El Vaticano se prepara para uno de sus rituales más solemnes y misteriosos: el cónclave, la ceremonia secreta donde 133 cardenales electores se encierran en la Capilla Sixtina para escoger al nuevo líder de la Iglesia Católica.
Desde hace siglos, poco ha cambiado en este proceso casi sagrado. Todo arranca con una cena en la Casa Santa Marta, donde los cardenales quedan aislados del mundo exterior. Luego, celebran una misa especial en la Basílica de San Pedro antes de caminar en procesión hacia la Capilla Sixtina, entonando el Veni Creator para invocar la guía del Espíritu Santo.
Cuando suena el tradicional “¡Extra omnes!” (“¡Todos fuera!”), las puertas se cierran. Solo los cardenales permanecen dentro para comenzar las votaciones, en las que deben alcanzar dos tercios de los votos para coronar al nuevo Papa.

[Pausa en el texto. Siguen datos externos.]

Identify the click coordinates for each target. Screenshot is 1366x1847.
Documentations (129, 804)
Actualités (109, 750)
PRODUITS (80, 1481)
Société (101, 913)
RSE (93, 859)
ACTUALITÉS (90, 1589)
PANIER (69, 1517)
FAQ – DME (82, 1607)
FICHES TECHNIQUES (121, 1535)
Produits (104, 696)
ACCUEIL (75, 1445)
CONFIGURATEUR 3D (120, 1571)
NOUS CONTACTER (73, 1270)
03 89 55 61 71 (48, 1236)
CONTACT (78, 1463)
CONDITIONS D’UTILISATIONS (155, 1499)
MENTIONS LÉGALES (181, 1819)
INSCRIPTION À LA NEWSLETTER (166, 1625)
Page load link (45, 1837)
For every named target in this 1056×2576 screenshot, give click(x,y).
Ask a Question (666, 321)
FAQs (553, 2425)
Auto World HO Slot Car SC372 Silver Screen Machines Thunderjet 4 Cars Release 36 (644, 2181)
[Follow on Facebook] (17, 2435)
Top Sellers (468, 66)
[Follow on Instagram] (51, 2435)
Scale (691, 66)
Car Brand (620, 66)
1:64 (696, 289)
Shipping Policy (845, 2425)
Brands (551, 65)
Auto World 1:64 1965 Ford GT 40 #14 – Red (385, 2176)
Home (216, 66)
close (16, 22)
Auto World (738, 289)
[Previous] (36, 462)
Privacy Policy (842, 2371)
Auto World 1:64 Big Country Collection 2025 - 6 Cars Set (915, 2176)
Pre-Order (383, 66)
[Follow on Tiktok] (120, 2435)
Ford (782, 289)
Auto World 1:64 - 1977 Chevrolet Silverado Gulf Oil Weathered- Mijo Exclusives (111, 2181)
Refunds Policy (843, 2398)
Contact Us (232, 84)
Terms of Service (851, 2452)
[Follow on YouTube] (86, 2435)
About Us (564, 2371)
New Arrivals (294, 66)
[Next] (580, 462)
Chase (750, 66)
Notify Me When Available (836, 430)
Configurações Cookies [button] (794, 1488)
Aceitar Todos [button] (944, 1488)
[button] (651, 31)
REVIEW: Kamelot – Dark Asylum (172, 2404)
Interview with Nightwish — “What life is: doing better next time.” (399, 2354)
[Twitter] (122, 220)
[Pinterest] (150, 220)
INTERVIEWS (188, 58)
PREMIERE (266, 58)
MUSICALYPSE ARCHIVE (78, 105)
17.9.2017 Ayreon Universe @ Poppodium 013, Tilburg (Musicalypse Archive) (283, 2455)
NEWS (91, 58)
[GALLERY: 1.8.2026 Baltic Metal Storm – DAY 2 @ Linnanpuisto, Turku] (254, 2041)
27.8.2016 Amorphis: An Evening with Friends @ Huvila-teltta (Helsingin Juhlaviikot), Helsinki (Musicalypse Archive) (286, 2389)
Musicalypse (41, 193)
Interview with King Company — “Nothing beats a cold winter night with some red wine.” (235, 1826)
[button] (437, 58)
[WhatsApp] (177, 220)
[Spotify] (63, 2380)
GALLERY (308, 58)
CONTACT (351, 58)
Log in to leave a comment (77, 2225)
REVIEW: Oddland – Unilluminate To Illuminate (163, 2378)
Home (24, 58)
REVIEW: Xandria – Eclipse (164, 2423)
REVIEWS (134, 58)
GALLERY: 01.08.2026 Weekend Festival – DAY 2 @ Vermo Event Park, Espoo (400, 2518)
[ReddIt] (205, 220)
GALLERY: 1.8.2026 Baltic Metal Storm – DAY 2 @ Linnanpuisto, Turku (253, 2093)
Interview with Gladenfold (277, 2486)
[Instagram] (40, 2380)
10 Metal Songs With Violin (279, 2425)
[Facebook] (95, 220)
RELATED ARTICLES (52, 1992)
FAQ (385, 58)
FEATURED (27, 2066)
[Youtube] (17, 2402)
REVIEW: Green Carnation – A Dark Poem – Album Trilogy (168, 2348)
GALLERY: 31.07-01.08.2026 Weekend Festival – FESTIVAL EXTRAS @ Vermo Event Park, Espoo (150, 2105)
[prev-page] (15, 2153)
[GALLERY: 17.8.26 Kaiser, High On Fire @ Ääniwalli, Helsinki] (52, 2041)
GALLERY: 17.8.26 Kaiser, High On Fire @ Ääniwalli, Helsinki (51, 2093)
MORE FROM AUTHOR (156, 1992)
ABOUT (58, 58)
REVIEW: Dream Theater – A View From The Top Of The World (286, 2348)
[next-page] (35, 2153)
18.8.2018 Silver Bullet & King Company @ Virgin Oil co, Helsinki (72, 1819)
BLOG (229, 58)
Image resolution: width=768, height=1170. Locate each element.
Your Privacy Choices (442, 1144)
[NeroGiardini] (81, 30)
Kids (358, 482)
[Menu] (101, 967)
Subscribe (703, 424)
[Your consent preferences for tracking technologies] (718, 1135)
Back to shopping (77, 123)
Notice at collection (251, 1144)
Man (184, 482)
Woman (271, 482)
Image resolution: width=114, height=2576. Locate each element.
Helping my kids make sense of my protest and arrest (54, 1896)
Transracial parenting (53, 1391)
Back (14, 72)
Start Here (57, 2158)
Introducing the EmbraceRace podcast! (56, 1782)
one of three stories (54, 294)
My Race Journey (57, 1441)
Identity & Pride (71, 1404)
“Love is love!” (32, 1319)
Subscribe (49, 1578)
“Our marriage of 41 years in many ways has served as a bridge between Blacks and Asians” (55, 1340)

Cada elector escribe a mano el nombre de su elegido, jura ante Dios su honestidad y deposita la papeleta en un cáliz de plata. Tras el conteo y la lectura en voz alta de cada voto, las papeletas se queman: si el humo que sale de la chimenea es negro, significa que no hubo acuerdo; si es blanco, el mundo entero sabrá que “habemus Papam“.
Cuando finalmente se logra la elección, el nuevo pontífice pasa por la llamada “sala de las lágrimas“, donde, rodeado de túnicas de distintos tamaños, asume la magnitud de su nueva misión antes de ser presentado ante la multitud que aguarda en la Plaza de San Pedro.